FCC Delays TCPA ‘Revoke All’ Rule Until 2027 After Credit Union Pushback

WASHINGTON — The Federal Communications Commission on Tuesday extended the effective date of its Telephone Consumer Protection Act (TCPA) “revoke all” consent revocation rule to Jan. 31, 2027, delaying implementation by more than a year amid sustained pushback from credit unions and other financial services providers.

The action, taken Tuesday, follows a joint advocacy effort led by America’s Credit Unions, the Defense Credit Union Council, and other financial trade groups urging the FCC to rescind or revise the rule and provide additional time for compliance. In a letter sent Monday, the groups asked the Commission to extend the effective date to April 2027 or six months after a revised order, warning the rule could disrupt legitimate consumer communications and increase compliance risk.

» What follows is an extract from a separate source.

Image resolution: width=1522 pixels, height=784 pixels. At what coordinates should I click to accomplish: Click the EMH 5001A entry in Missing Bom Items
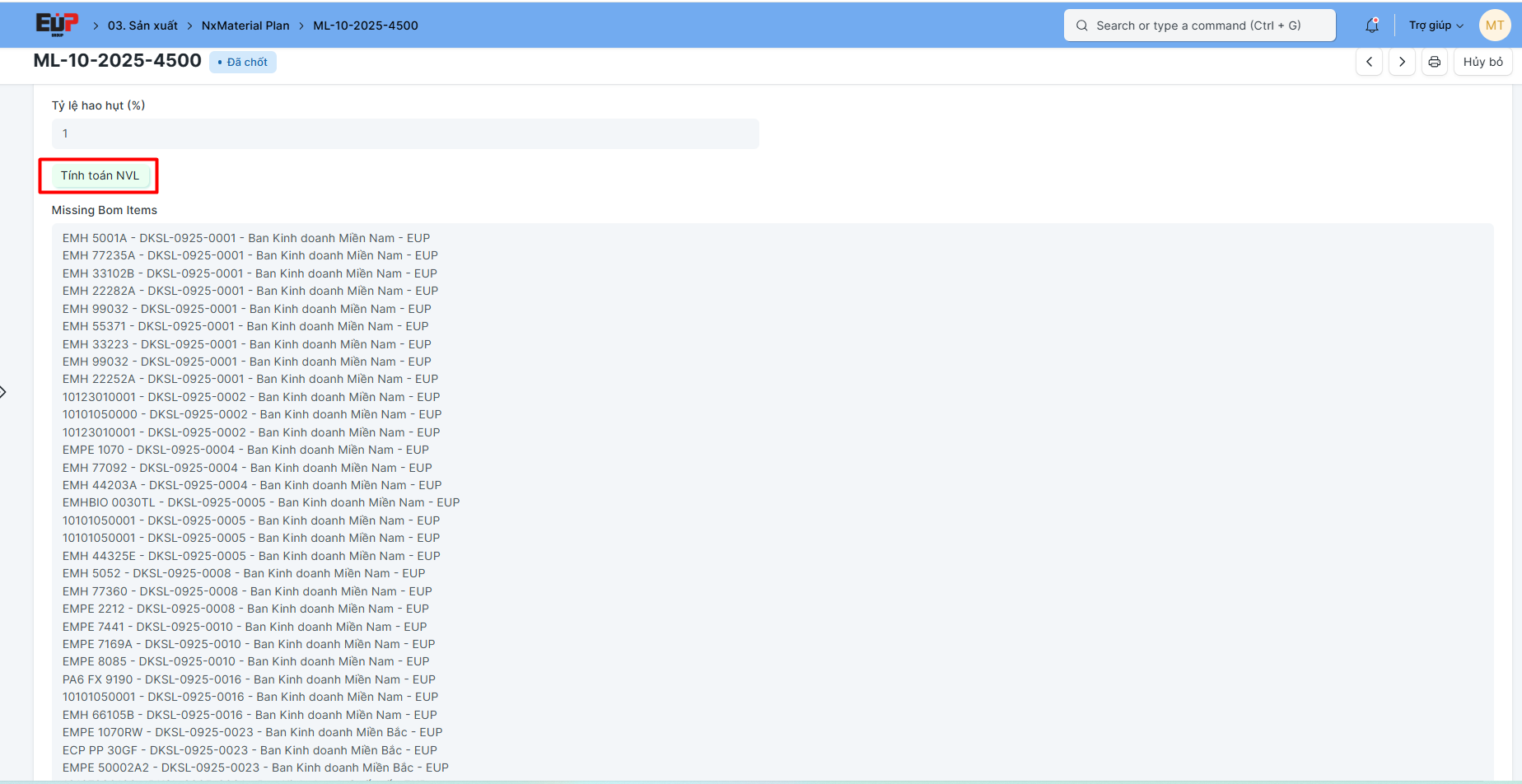click(x=245, y=238)
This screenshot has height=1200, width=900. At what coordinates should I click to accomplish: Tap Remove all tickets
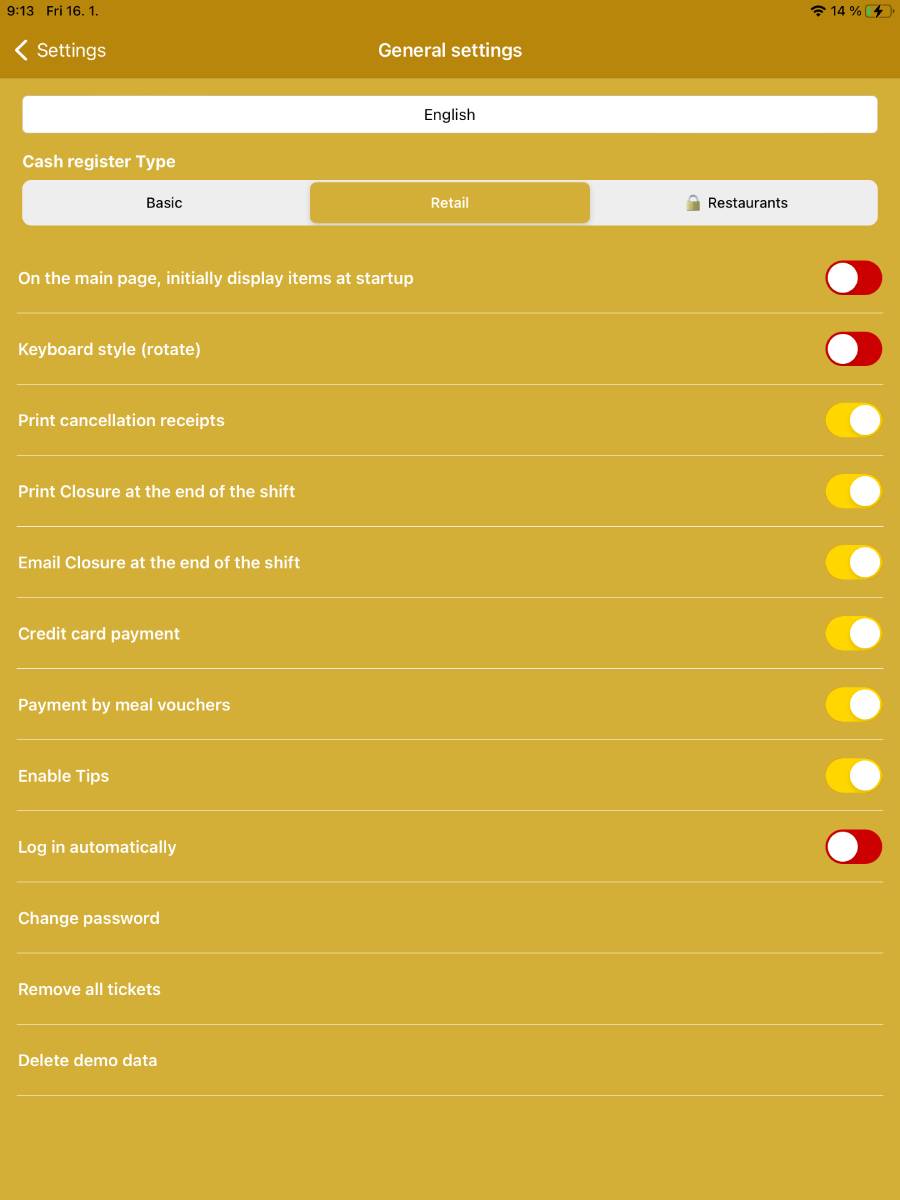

While the FCC did not grant the full extension requested, credit union advocates said the added time is a meaningful step toward balancing consumer protection with operational realities. The delay gives financial institutions more runway to adjust systems, refine consent processes, and continue delivering time-sensitive communications to members without unintended interruptions.

Earlier Tuesday morning, America’s Credit Unions and DCUC also reiterated broader support for the FCC’s October proposals to modernize TCPA consent and revocation rules. The groups backed reforms that would simplify compliance, reduce litigation risk, and establish clear, auditable opt-out standards, while emphasizing the need for stronger call-authentication safeguards.

In their comments, the organizations supported enhancements to STIR/SHAKEN and Rich Call Data, but stressed that providers must verify caller identity and confirm legal rights to use phone numbers, logos, and websites to avoid amplifying scams. They also endorsed efforts to curb illegal calls originating outside the U.S., while urging the FCC to study potential impacts on lawful companies using overseas customer service operations.

“DCUC strongly supports efforts that enhance call authentication, protect consumers, and preserve trust in legitimate communications, particularly for credit unions serving military members, veterans, and their families,” said Jason Stverak, DCUC chief advocacy officer. “Thoughtful implementation of these reforms is critical to ensuring both consumer protection and operational certainty for responsible institutions.”

The FCC’s order extending the rule’s effective date was released Tuesday and is now posted on the Commission’s website.